In a paper published on Monday in Proceedings of the National Academy of Sciences, researchers presented the first on-camera evidence of rare animal behaviour. The video was taken by a camera trap of an itchy puffin who was making a burbling sound and scratching its chest with the sharp end of a twig.
Around five years ago, Annette Fayet, a puffin expert from the University of Oxford saw a puffin doing something she had never seen before. The bird which was floating on seawater held a stick in its beak. Moments later, it started scratching its back with the stick. At that time she did not have any evidence of the rare tool used by the bird but in July 2018 she saw the same behaviour again while studying a group of puffins in Grimsey Island in Iceland.
Following the incident, she planted camera traps on the island and recorded loads of puffin behaviour until the camera caught another puffin with a scratching stick. The video which she shared showed the bird spotting a stick and grasping it with its beak before making a burbling sound. It then turns and starts scratching its chest feathers with the stick's pointy end. Watch the video here:
Fayet sent the recording to her colleague Dora Biro, an animal behaviour expert at the University of Oxford who got immediately excited. She said that tool use had never been reported in sea birds before. Together, with their colleague Erpur Snaer Hansen, the biologists described puffin tools in the study. This behaviour fits all current definitions of tool use, said University of Oxford zoologist Alex Kacelnik, who has studied toolmaking crows and was not a member of the puffin research team.
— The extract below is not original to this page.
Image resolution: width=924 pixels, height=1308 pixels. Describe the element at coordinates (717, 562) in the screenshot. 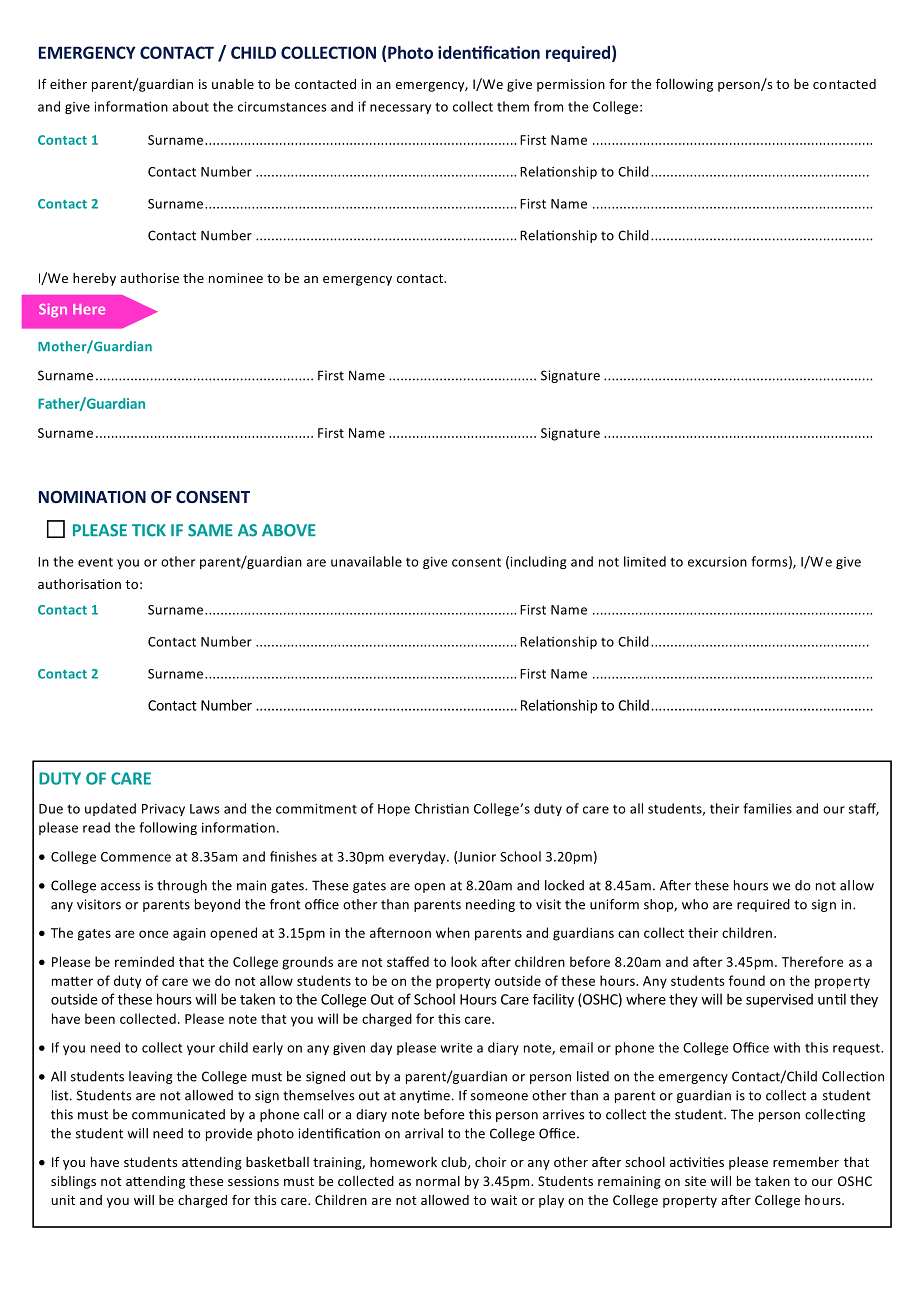

I see `excursion` at that location.
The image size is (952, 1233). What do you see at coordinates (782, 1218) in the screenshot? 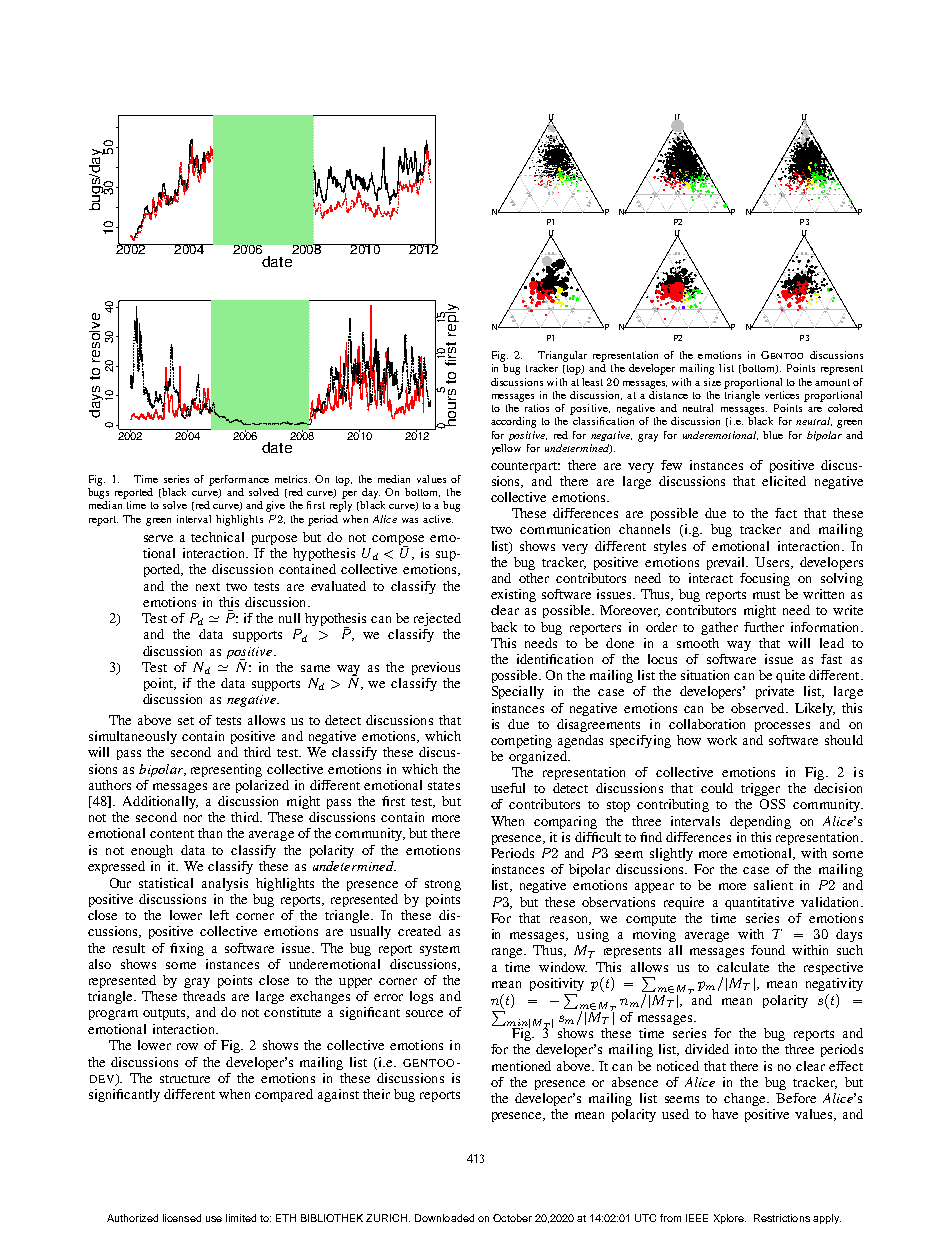
I see `Restrictions` at bounding box center [782, 1218].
Studying animal tools can help scientists understand the origins of the Stone age, which began when humans started using rocks around 2.6 million years ago. Several bird species use tools. Crows in the Pacific, for instance, use hooked twigs to catch grubs. But back-scratching is an unusual form of tool use that the scientists called body care. The only other type of body care observed in wild birds, Biro said, is anting, in which birds cover their bodies in insects. Bug juices, biologists suspect, can act as chemical defences against bird parasites or fungi.